My heart stopped, because I had committed to not give in when they begged for a TV show after breakfast.  I didn't crumble when they cried for my intercession.   I didn't rob them of their own brilliance by saying Yes to a trip to Target - even though they wanted to spend their own money.

 

Boredom Breeds Brilliance.

 

I remember the forts of my youth, and the friends who met me deep within their leafy rooms.  Some friends were real, others imaginary.  And I'd ride my pink bike with the white basket to Kerry's house three blocks away.  I don't have one memory with her inside one of our homes until we were 12 and started watching her mother's soap operas.  Life was lived outside in our youth, with change in our pockets in case we came across the jingling song of an ice-cream truck.
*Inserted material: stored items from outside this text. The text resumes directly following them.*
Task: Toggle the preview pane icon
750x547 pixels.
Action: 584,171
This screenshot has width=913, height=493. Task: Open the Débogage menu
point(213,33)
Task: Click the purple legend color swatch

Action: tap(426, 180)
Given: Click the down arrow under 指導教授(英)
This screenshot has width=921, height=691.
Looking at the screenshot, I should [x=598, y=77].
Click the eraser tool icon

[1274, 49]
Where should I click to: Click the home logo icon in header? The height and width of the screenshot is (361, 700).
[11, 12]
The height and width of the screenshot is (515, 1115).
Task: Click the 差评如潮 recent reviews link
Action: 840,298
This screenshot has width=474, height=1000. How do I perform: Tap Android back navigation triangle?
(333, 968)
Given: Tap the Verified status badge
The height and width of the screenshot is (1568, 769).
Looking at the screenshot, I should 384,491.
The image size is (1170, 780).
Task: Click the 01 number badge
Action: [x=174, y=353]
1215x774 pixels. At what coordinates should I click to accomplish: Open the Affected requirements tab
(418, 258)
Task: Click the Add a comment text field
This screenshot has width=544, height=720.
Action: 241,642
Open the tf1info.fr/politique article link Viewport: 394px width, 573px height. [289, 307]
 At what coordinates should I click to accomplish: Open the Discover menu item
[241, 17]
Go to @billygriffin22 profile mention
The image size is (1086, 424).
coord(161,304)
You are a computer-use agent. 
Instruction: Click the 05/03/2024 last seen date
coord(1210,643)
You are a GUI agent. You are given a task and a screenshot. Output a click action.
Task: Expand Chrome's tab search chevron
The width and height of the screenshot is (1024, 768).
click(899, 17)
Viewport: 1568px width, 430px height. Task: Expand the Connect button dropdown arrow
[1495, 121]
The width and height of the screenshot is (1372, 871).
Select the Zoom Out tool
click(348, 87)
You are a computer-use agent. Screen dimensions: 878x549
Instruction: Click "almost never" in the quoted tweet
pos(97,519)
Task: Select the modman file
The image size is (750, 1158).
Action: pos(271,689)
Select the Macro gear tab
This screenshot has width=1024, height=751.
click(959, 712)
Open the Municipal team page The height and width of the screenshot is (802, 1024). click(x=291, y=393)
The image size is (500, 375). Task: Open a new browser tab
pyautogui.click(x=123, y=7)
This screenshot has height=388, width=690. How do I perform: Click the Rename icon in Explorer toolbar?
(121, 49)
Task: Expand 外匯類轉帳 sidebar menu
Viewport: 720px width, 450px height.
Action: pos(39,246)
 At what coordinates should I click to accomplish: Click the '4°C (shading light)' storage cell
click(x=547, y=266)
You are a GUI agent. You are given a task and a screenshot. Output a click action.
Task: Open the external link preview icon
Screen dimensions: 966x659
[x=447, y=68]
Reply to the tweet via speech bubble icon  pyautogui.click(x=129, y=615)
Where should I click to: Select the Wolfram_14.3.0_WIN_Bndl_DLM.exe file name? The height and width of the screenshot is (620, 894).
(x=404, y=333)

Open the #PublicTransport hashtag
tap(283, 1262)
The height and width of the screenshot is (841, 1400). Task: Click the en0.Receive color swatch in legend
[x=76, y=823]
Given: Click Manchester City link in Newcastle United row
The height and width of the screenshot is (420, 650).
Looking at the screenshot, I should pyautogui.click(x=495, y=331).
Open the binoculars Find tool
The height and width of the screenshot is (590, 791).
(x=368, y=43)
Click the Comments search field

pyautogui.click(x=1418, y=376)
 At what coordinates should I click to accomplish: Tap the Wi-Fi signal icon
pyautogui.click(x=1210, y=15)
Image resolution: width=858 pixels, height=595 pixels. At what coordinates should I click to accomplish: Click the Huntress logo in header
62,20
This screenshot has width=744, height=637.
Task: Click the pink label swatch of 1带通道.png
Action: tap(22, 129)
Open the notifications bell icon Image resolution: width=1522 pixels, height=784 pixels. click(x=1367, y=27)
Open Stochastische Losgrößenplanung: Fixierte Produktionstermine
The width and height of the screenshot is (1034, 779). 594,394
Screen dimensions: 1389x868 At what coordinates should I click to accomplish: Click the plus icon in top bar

Then there was the  "dump" down the street, where our local school discarded old desks, pieces of machinery, and the deflated red rubber balls I played handball with over the course of the previous school year.   Michael and I would squeeze through the chain linked fence and gather what we could for our summertime inventions.  We'd throw cardboard boxes over the fence before squeezing back through and carrying our loot home to his house or mine.

It was a successful day, a memorable day, the day we made our first "Crap-Mobile."  Using blue painting tape and silver duct tape, yellow masking tape and clear scotch tape, we strapped boxes to our skateboards, decorated them with markers, and pushed one another down the middle of the street.

But the day I count even more a success, even more memorable, was the day my boys pushed through the discomfort of their boredom and constructed their own cardboard fun.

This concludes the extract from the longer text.